The session is 20 minutes of straining, static embraces. Moses' face is impassive. Carreiro's is absorbed as she feels for the proper relaxation, then tense as she resists him.
When Carreiro is finished, Moses works furiously on computerized quadriceps and hamstring machines, takes another icy soak and receives a penetrating massage. "Go deep," says Yoshino to the therapist. "If you feel bone, don't worry about it."

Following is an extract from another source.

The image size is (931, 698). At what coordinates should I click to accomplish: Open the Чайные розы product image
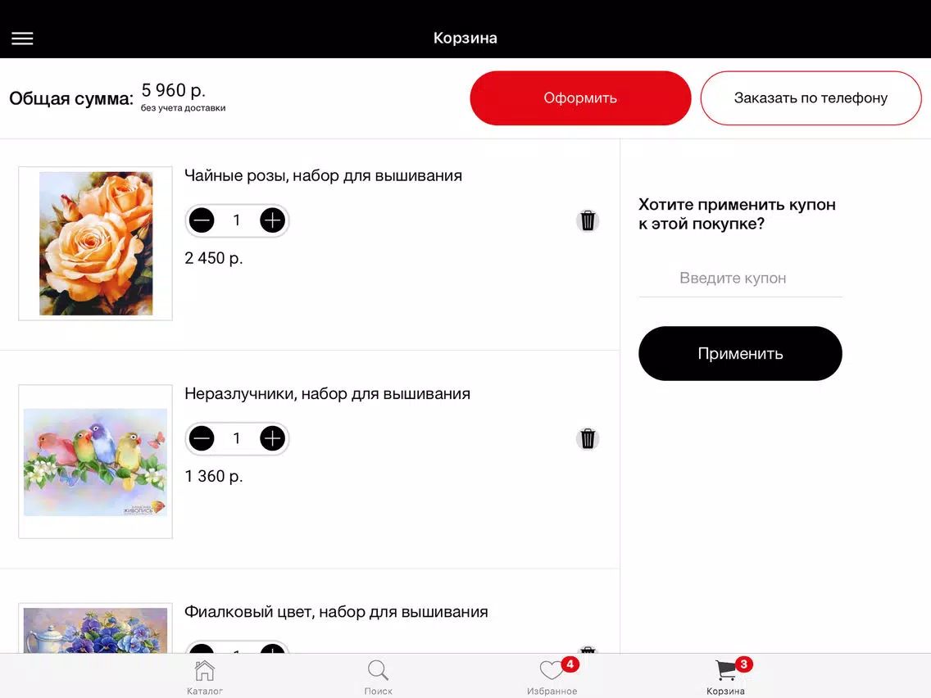96,243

"I cry here some days," says Moses. It is well after noon. He has been at his discipline for five hours. And he'll run again in late afternoon. The temptation for the observer is to seek an equation here, a balance. Moses' regimen is so consuming that whatever he stands to gain by it must be compelling. But hasn't Moses outrun the mathematics of sacrifice and reward? Every conceivable reward has been his, and none will evaporate if he stops running. He will still be respected and loved and wealthy.
He has even outrun history. A loss or two couldn't mar this, the most dominant career of any runner ever. He admits to that. Yet still he goes on. "This is my life," he says simply. Being an athlete, in all its essential suffering, is better than not being one.

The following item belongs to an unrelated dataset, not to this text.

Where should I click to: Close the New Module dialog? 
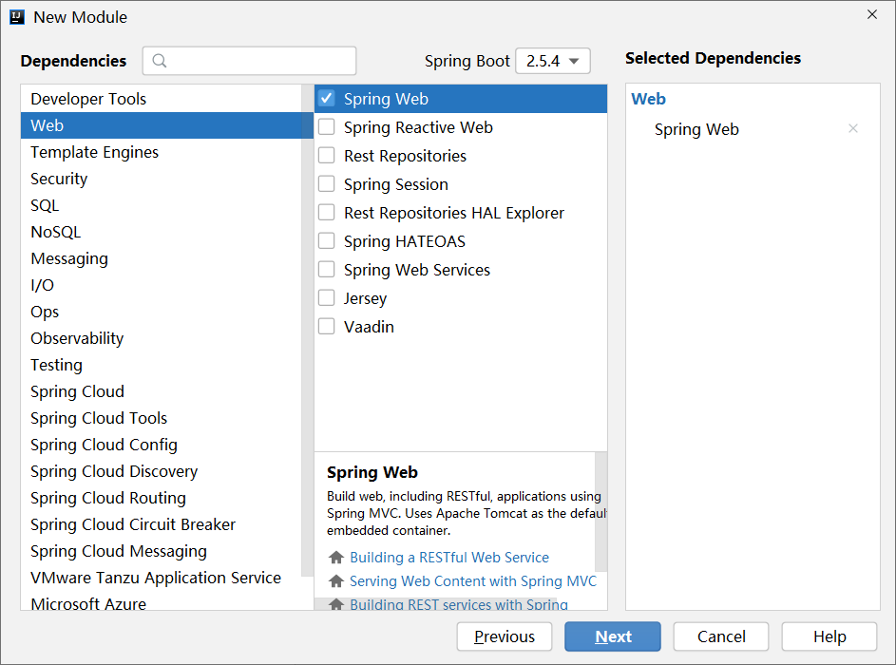(872, 15)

And where he once seemed absorbed in prolonging his streak, he now pleads for some perspective. The streak is unquestionably important to him because it measures his faithfulness to his gifts. "But I worry about it less than I did in '83-84," he says. "It seems such an artificially concocted, hyped thing. I think the streak makes it harder on the pursuers. They have to do something they've never done before."
And don't think they don't know it. "The pressure is going to be on the guys trying to knock the king off the hill," says Iowa State's Danny Harris, the two-time NCAA champion and silver medalist behind Moses in L.A.
Moses plans now to run in the TAC Championships to be held in Eugene, Ore., from June 19 to 21. "What I think he'll do before that," says André Phillips, last year's TAC champion, "is sneak off somewhere quietly, and get in a tune-up race without Danny or me. Man, I'd really like to find out where that is, and call and have them reserve me a lane."
"I can beat him if I can get over those first two hurdles faster," says Harris. "I was closing on him at the finish in the Olympics."
Harris is hugely talented. His Olympic medal came at 18, in his first year of 400 hurdling. Before that he was a football defensive back. "But then I realized my opportunities were greater in track," he says. He dropped football in 1984, to the not quite speechless displeasure of Iowa State football coach Jim Criner, who all but called Harris disloyal.